We're thrilled to introduce the scholars in our Provost's Program for Black and Indigenous Postdoctoral Scholars. Read more about our 2023 and 2024 cohorts of scholars and their research below.
Adigun, Oludoyin
Faculty of Science, Department of Biology
Supervisor: Trevor Charles
Oludoyin's research project aims to characterize the interaction between novel Stutzerimonas strains, which are predicted to possess nitrogen fixation genes, and various crop plants including corn, soybean, canola, and wheat. Overall, the research project has the potential to contribute to sustainable agriculture, enhance crop productivity, and advance our understanding of plant-microbe interactions, with implications for both agricultural and environmental sustainability.
Amoak, Daniel
Faculty of Environment, Department of Geography and Environmental Management
Supervisor: Susan Elliot
Daniel will investigate the impact of water security and participatory water governance on women's empowerment throughout their life course in East Africa. This study aligns with the Provost Scholarship's vision of contributing empirical knowledge and promoting gender equality and women's empowerment, which are essential for improving livelihoods and achieving the Sustainable Development Goals.
Bigby, Bobbie
Faculty of Health, Department of Recreation and Leisure Studies
Supervisor: Bryan Grimwood
Bobbie's research work examines the ways that tourism can be more than simply an economic tool for Indigenous communities. She is interested in working alongside Indigenous and Tribal communities, including her own, to be able to explore and document how tourism can be a vehicle for resurgence, or (re)connecting people to traditional culture, community and Country (living lands, waters and non-human kin).
Okeke, Emmanuel
Faculty of Science, School of Pharmacy
Supervisor: Michael Beazely
Emmanuel's work focuses on understanding the complex causes of Alzheimer's disease (AD), a devastating condition affecting millions worldwide, including over half a million Canadians. Despite significant research efforts, the exact mechanisms leading to AD remain unclear, and current treatments are ineffective. Emmanuel's research aims to bridge this knowledge gap by exploring the interplay between lifestyle factors, environmental toxins, and neurotransmitters (chemical messengers in the brain) in the development of AD.
Cross, Shoronia
Faculty of Science, Department of Chemistry
Supervisor: Pavle Radovanovic
The objective of Cross’ research is to work with multiferroic materials – which means that the magnetization can be switched using an electric field, and the electric polarization can be switched using magnetic fields. This allows for the design of multistate bits which can store data in both their magnetization and electric polarization, allowing for higher density data storage.

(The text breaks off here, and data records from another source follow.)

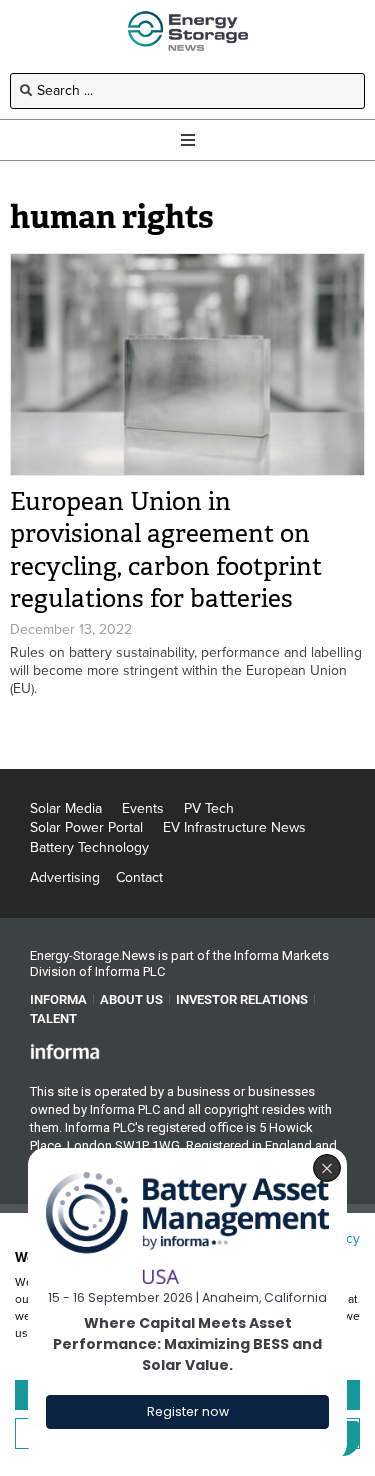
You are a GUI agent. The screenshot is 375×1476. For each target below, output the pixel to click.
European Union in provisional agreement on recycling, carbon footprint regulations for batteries (166, 550)
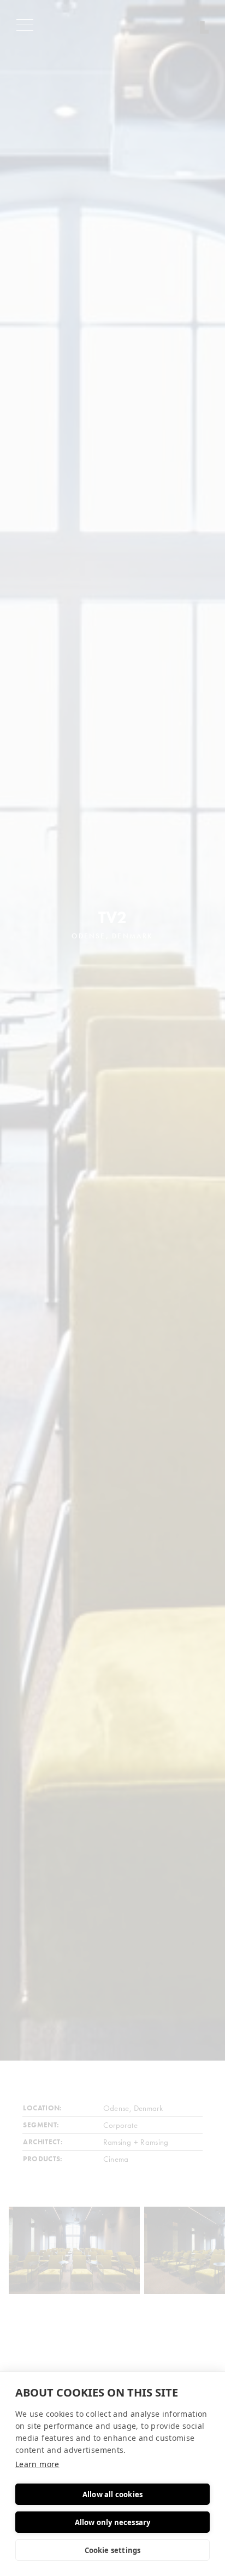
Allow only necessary (113, 2522)
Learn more (37, 2464)
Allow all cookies (112, 2494)
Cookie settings (113, 2550)
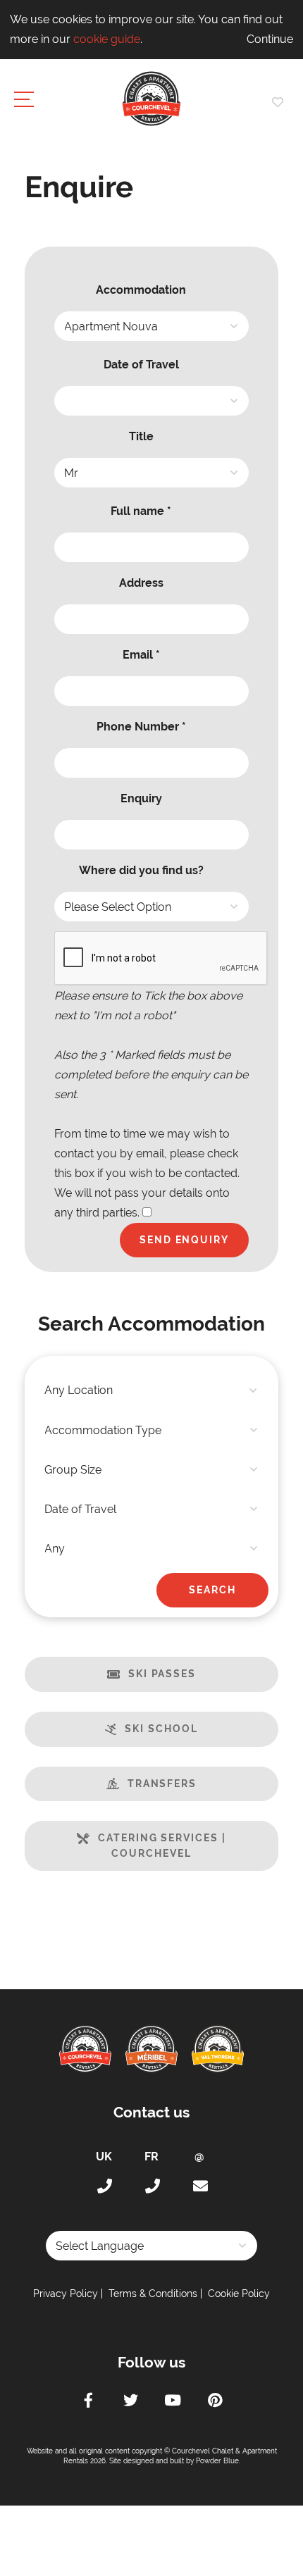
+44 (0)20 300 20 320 (103, 2186)
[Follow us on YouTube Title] (173, 2402)
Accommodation (141, 290)
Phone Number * (141, 726)
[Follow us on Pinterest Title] (215, 2402)
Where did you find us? (141, 870)
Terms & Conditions (153, 2293)
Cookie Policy (239, 2293)
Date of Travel (141, 364)
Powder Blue (217, 2461)
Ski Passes (162, 1673)
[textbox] (151, 1390)
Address (141, 583)
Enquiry (141, 798)
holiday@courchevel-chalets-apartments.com (199, 2186)
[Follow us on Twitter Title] (130, 2402)
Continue (270, 39)
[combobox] (151, 1390)
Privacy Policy (65, 2293)
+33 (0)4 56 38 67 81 (151, 2186)
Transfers (162, 1783)
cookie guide (106, 39)
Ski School (161, 1728)
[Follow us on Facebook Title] (88, 2402)
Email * (141, 654)
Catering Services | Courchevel (161, 1845)
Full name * (141, 511)
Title (141, 436)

The results of this study will provide critical insight into the rational design of multiferroic nanocomposites for applications in future information technologies, including quantum computing.
Daoud, Dalal
Faculty of Arts, Department of Anthropology
Supervisor: Secil Dagtas
Through the Provost’s Postdoctoral Program, Dalal aims to complete a book manuscript on Islamists’ interactions with ethnonational minorities. Her doctoral dissertation explored ruling Islamists’ approaches to minorities in Sudan and Turkey, and found that governing Sudanese and Turkish Islamists did not follow a coherent approach toward minorities. Rather, they changed their approaches diachronically between accommodative and exclusionary toward the different minority groups regardless of religious bond.

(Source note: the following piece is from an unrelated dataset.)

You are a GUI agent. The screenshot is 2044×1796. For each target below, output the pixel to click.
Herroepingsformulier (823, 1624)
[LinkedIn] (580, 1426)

Investigating the Islamic Republic’s interactions with minorities will increase our knowledge on how institutions favourable to Islamists affect their decision making. This book project will pique the interest of those studying and researching Islamist politics, minority-state relations, ethnicity and nationalism, and the Middle East North Africa. It will also be of significance to foreign policy makers.
Gyamerah, Samuel
Faculty of Mathematics, Department of Statistics and Actuarial Science
Supervisor: Ruodu Wang
Not only does climate change increase global warming but also causes extreme droughts, water scarcity, rising sea levels, catastrophic storms, and water shortages. These effects of climate change have contributed to crop failures and have consequently led to extensive impacts on the economic activities of most rural and indigenous farmers.
Samuel's project will expedite partnership between public and private insurers, farmer cooperatives and groups to provide reasonably priced and sustainable weather-centered index insuranceto smallholder, marginal, and indigenous farmers.
Leudjo Taka, Anny
Faculty of Science, Department of Chemistry
Supervisor: Vivek Maheshwari
Research on sustainable, recyclable, and biodegradable high-efficiency nanomaterials has attracted tremendous attention. The challenge is to develop novel nanomaterials with multifunctional properties useful in various fields.
Anny's project aims to develop novel polymer nanobiocomposites with multifunctional, biodegradable, and recyclable properties. These novel polymer nanobiocomposites will be exploited as nanofiltration membranes for water desalination and as dielectric materials in thin-filmorganic electronic devices. The application of these polymer nanobiocomposites in water desalination and electronic devices represents a potential, sustainable approach to creating a water purification platform and developing a fully working electronics platform while decreasing the devices' environmental footprint.